▶ [TASK TO COMPLETE]:
Copy out the stretch of the material from its beginning through the line containing "Action: tap(272, 743)", and leave the pictures out of your copy.

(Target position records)
===
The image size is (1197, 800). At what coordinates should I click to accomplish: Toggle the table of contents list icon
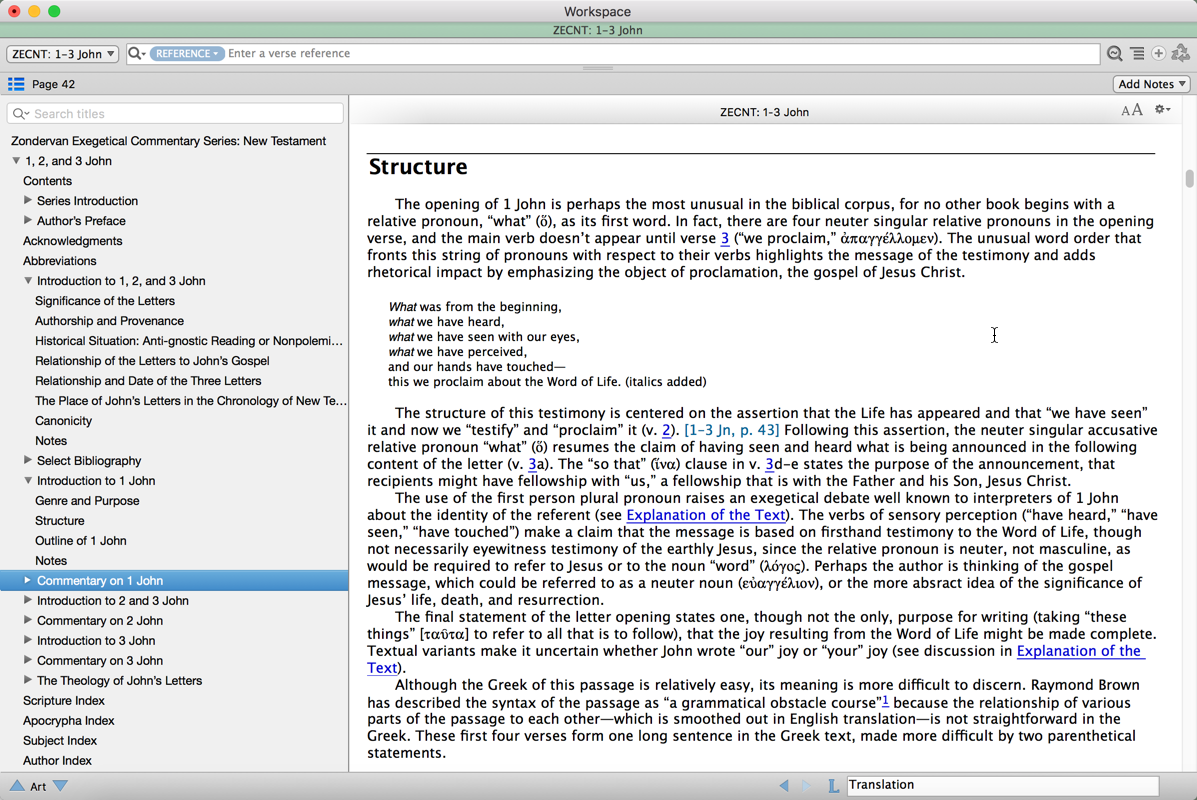(16, 84)
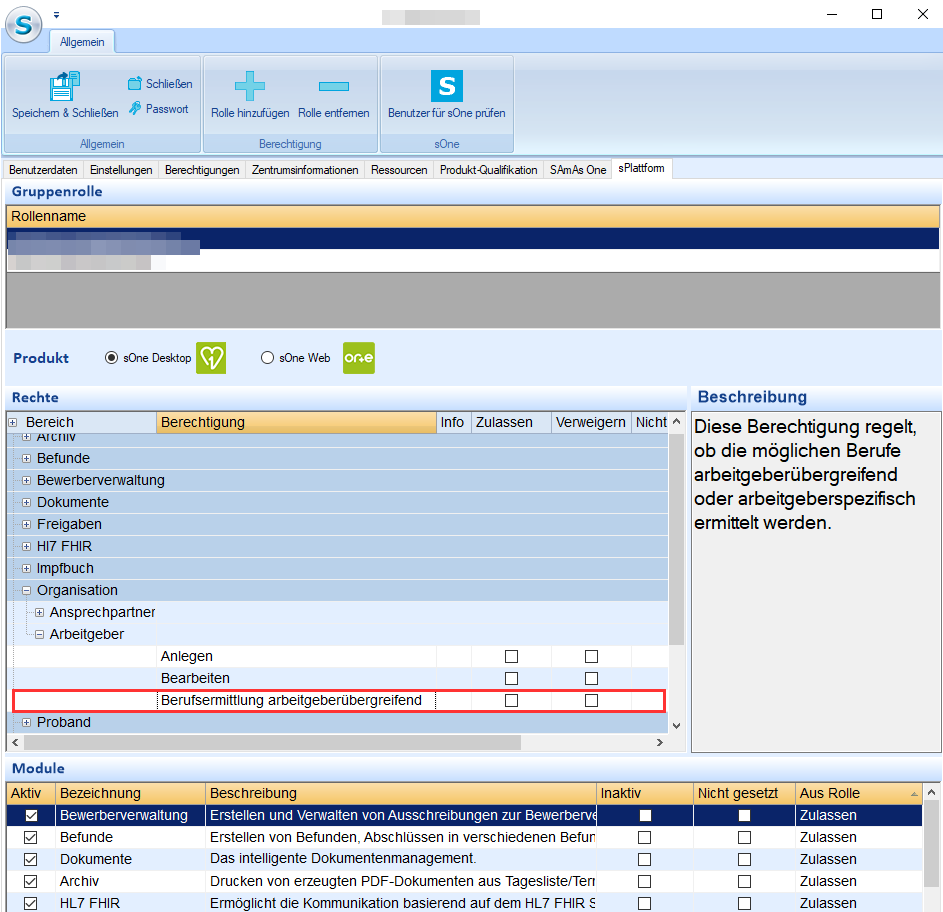
Task: Click the horizontal scrollbar in Rechte panel
Action: tap(272, 743)
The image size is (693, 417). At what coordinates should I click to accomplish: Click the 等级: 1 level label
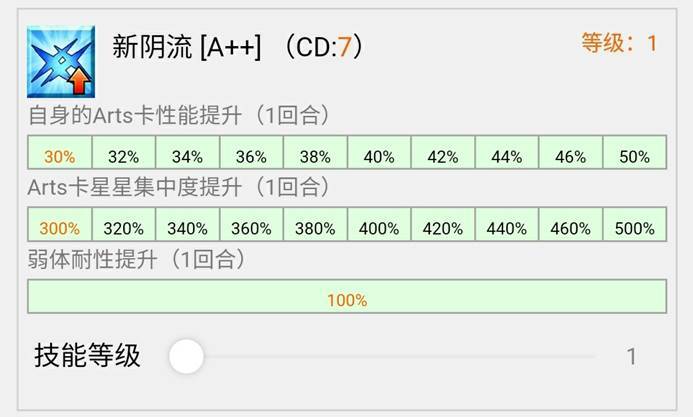(619, 43)
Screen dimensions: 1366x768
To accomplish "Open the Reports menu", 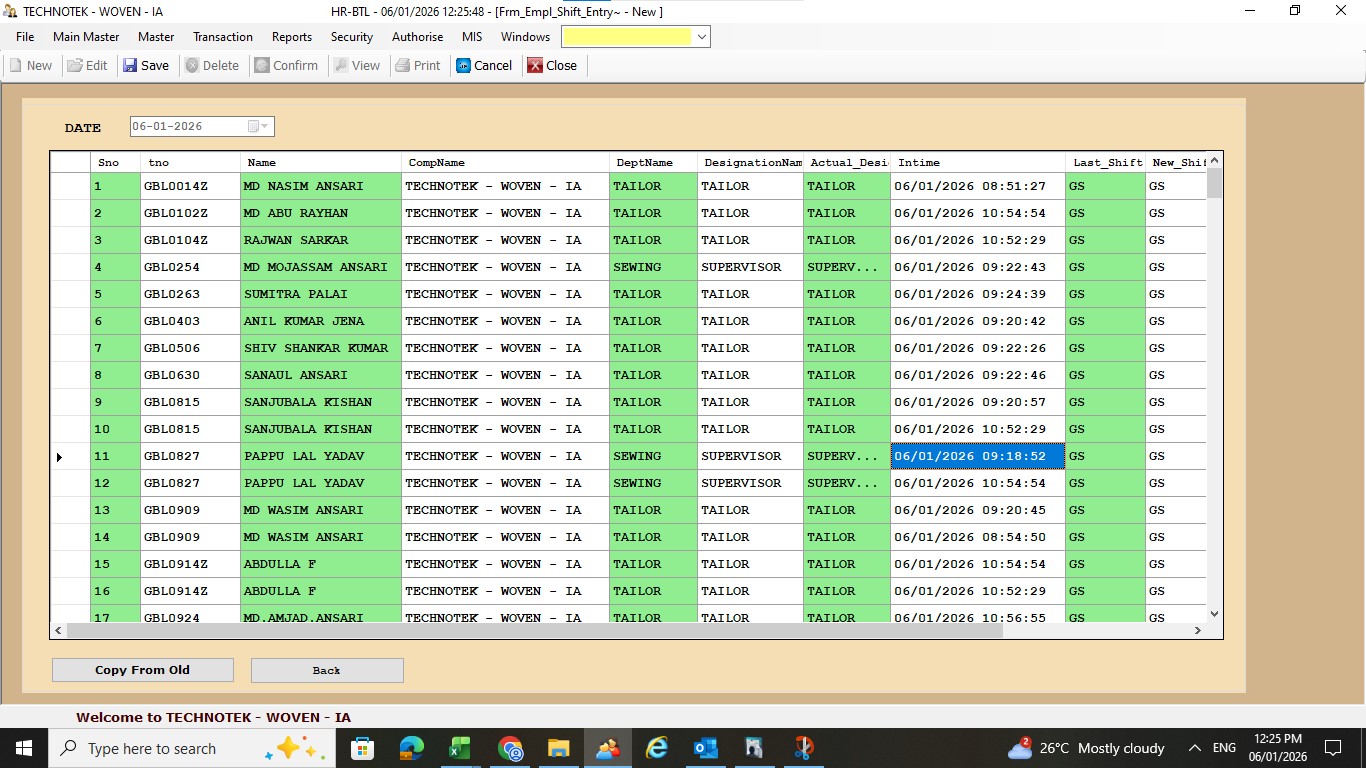I will pos(292,37).
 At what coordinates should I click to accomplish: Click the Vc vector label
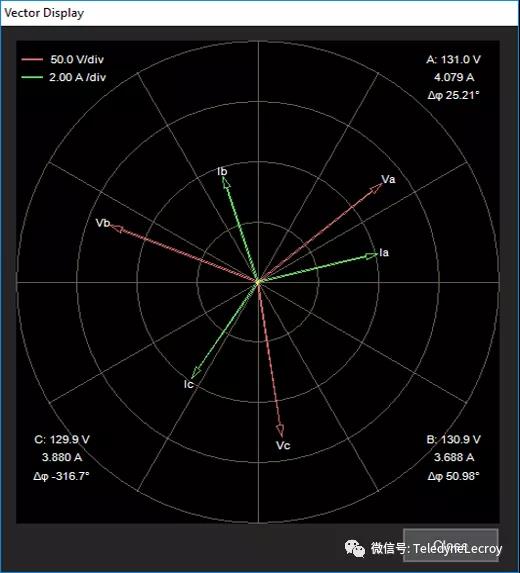[x=283, y=445]
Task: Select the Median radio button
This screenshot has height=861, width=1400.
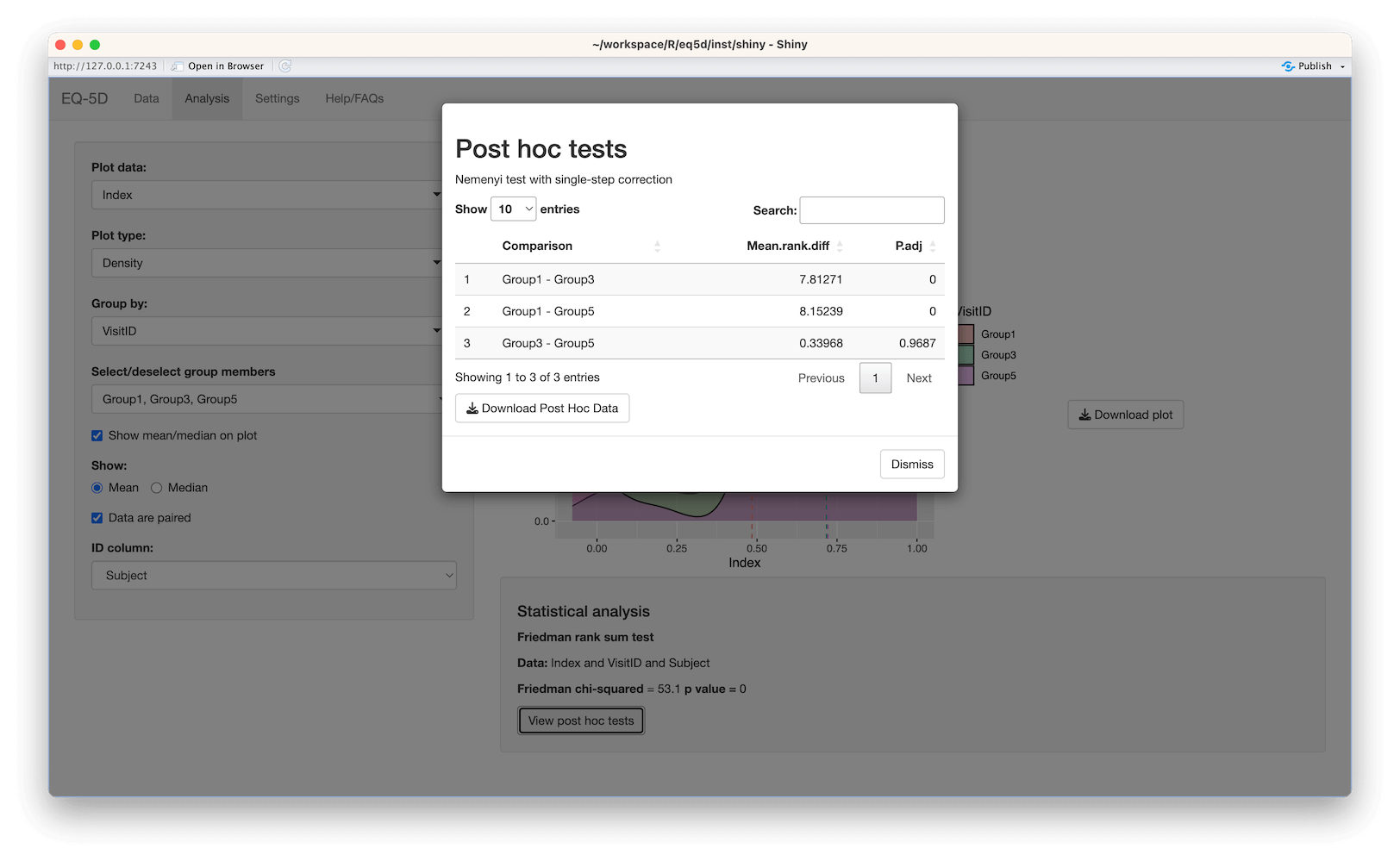Action: point(157,488)
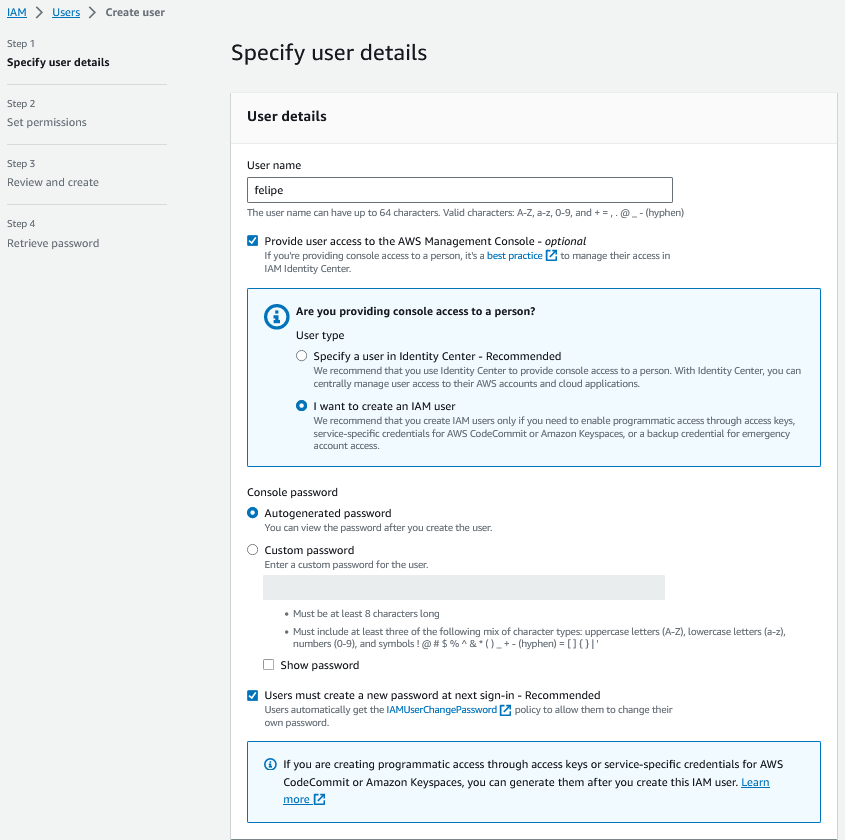845x840 pixels.
Task: Select I want to create an IAM user
Action: pos(302,406)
===
▶ [CORRECT RESPONSE]:
The image size is (1197, 800). At what coordinates should I click to accomplish: Toggle the table of contents list icon
(16, 84)
Task: Click the horizontal scrollbar in Rechte panel
Action: tap(272, 743)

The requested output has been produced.